Negocios y Emprendimiento

Si dos personas hacen lo mismo distinto, el problema no es la persona

Cuando el mismo trabajo sale distinto según quién lo haga, el problema no es la gente. Es que el criterio vive en la cabeza de cada quien y en ningún otro lado.

Si dos personas hacen lo mismo distinto, el problema no es la persona

Casi todos los dueños de negocio han dicho la misma frase: "les explico y cada quien lo hace a su manera". Suele leerse como falta de compromiso. Casi nunca lo es.

En ingeniería industrial esto tiene nombre y no es comunicación. Se llama variación.

Un proceso con variación produce resultados distintos cada vez que se ejecuta, aunque el insumo sea el mismo y aunque la gente sea buena. Y la disciplina para reducirla no empieza por motivar al equipo. Empieza por reconocer que si el resultado depende de quién lo hizo, lo que falta es definición.

Un caso conocido

Una operación que produce documentos para clientes llega a tener tres personas haciendo el mismo trabajo. Los tres entregables salen distintos. No en un detalle: en todo.

Distintos desde cómo se recibe la solicitud. Distintos en qué se considera suficiente para dar algo por terminado. Distintos en el orden de la información. Distintos en el formato que llega a manos del cliente.

Ninguno de los tres está haciendo mal su trabajo. Cada uno tiene un criterio razonable, construido con su propia experiencia. El problema es que ese criterio vive en la cabeza de cada quien y en ningún otro lado.

Y cuando el entregable es el producto, eso deja de ser un tema de estilo. Si dos personas entregan resultados distintos del mismo insumo, el cliente no puede confiar en ninguno de los dos.

Lo que no funciona

Lo primero que se intenta es pedir que se hagan las cosas "igual". Explicar mejor, insistir más, revisar más seguido.

No sirve, porque "igual" no significa nada si nadie escribió a qué se parece. Cada quien sigue teniendo su versión de lo correcto y la conversación se convierte en una discusión de criterios, que además desgasta a gente que está haciendo bien su trabajo.

Lo que sí lo destraba

Tres cosas, y el orden importa.

Documentar el requerimiento de cada cliente. Antes de definir cómo se hace algo, hay que saber qué espera recibir quien lo pide. No en general: cliente por cliente, con lo que sí necesita y lo que no le sirve. Esa parte parece obvia y suele ser la que falta.

Estandarizar el proceso completo, no solo el entregable. Desde cómo entra la solicitud hasta cómo sale el documento. Es tentador arreglar únicamente lo que el cliente ve, pero si la recepción de información varía, el resultado va a variar por más que el formato final esté bonito.

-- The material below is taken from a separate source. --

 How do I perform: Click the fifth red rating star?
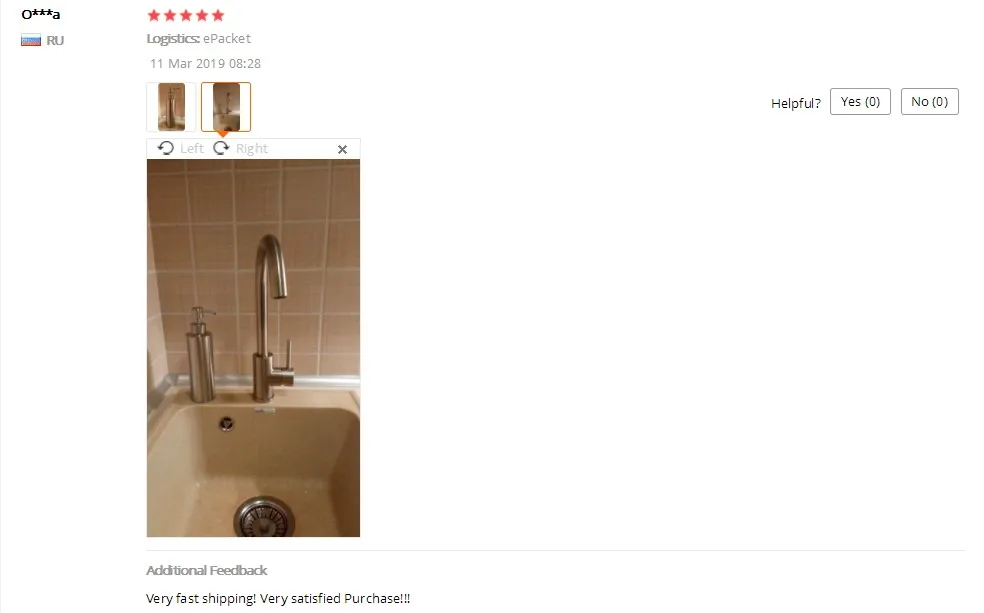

Apoyarse en herramientas de inteligencia artificial para sostenerlo. No para que escriban por uno, sino para que el estándar se aplique parejo: verificar que cada entrega cumpla la estructura definida, revisar consistencia, señalar lo que falta. La herramienta no define el criterio, lo sostiene cuando hay volumen y prisa.

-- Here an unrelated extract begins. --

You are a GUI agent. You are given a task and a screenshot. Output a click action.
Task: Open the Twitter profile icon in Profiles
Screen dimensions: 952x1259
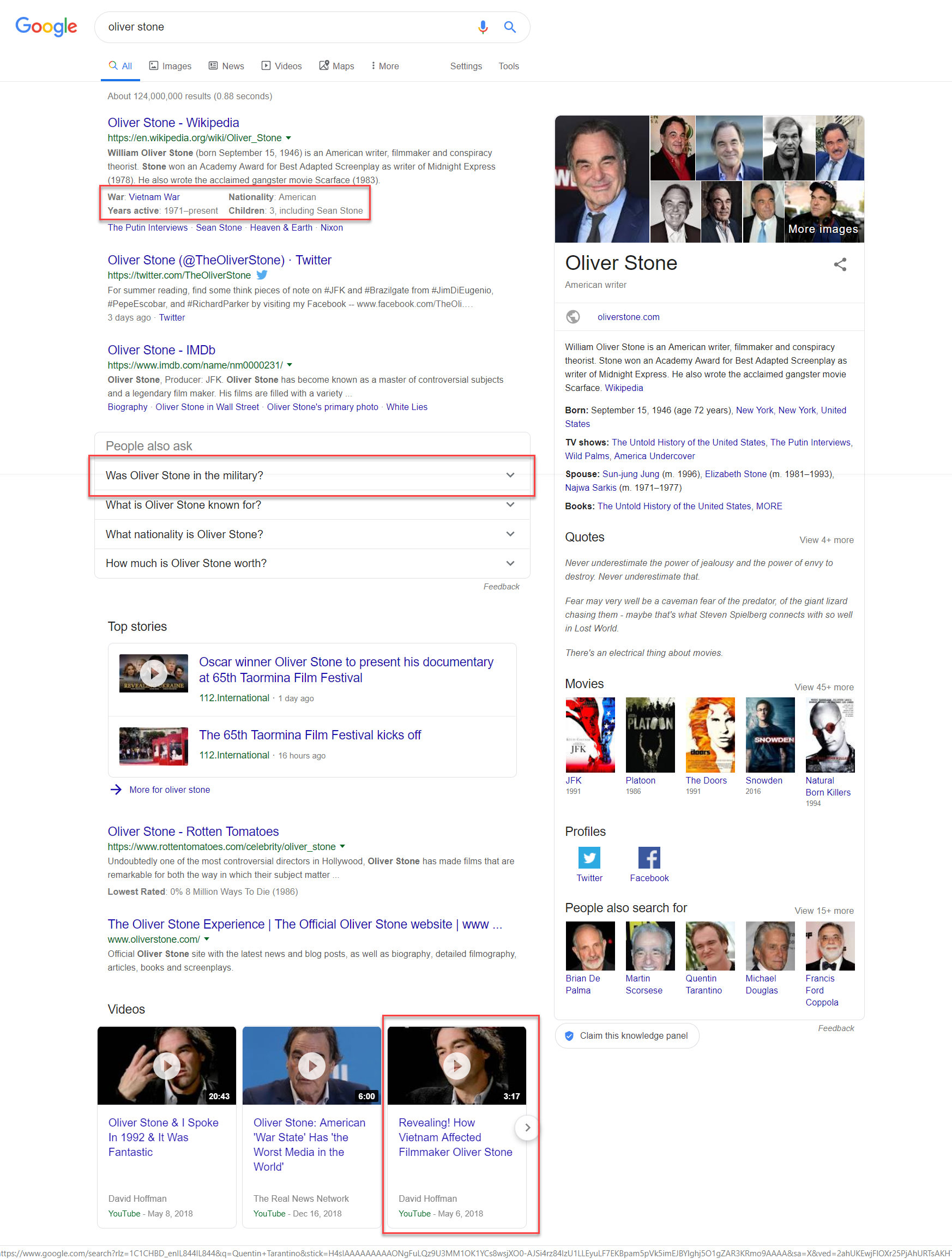click(x=589, y=857)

El resultado no es que todos escriban igual. Es que el cliente recibe lo mismo sin importar quién lo produjo, y que una persona nueva puede entrar sin repetir años de aprendizaje.

Cómo se ve esto en otros negocios

El ejemplo es de trabajo de escritorio, pero la forma es la misma en cualquier operación con más de una persona.

"Deja el cuarto listo" produce un resultado distinto según quién lo escuche. "Atiende bien al grupo" también. "Sácalo cuando esté" también.

Ninguna de esas instrucciones es incorrecta. Todas son incompletas, porque dejan que el criterio lo ponga quien las recibe. Y cuando el criterio lo pone cada quien, el resultado varía.

Dónde empezar si esto suena conocido

No hace falta rediseñar la operación entera. Basta con tomar la tarea que más veces sale distinta y hacerle tres preguntas.

Qué recibe exactamente quien la pide, en sus palabras y no en las de uno. Qué pasos tiene desde el principio y no solo desde el final visible. Y cómo se verifica que quedó bien, sin depender de que alguien se acuerde de revisar.

Escrito eso, la mayoría de los errores que parecían de actitud dejan de ocurrir.

Lo que cuesta no hacerlo

La variación no se ve en el estado de resultados con nombre propio. Se ve repartida: en el trabajo que se rehace, en el cliente que se queja de algo que la vez pasada estuvo bien, en el tiempo del dueño resolviendo lo que ya había explicado, y en lo que tarda una persona nueva en volverse útil.

Todo eso se paga. Solo que llega sin etiqueta.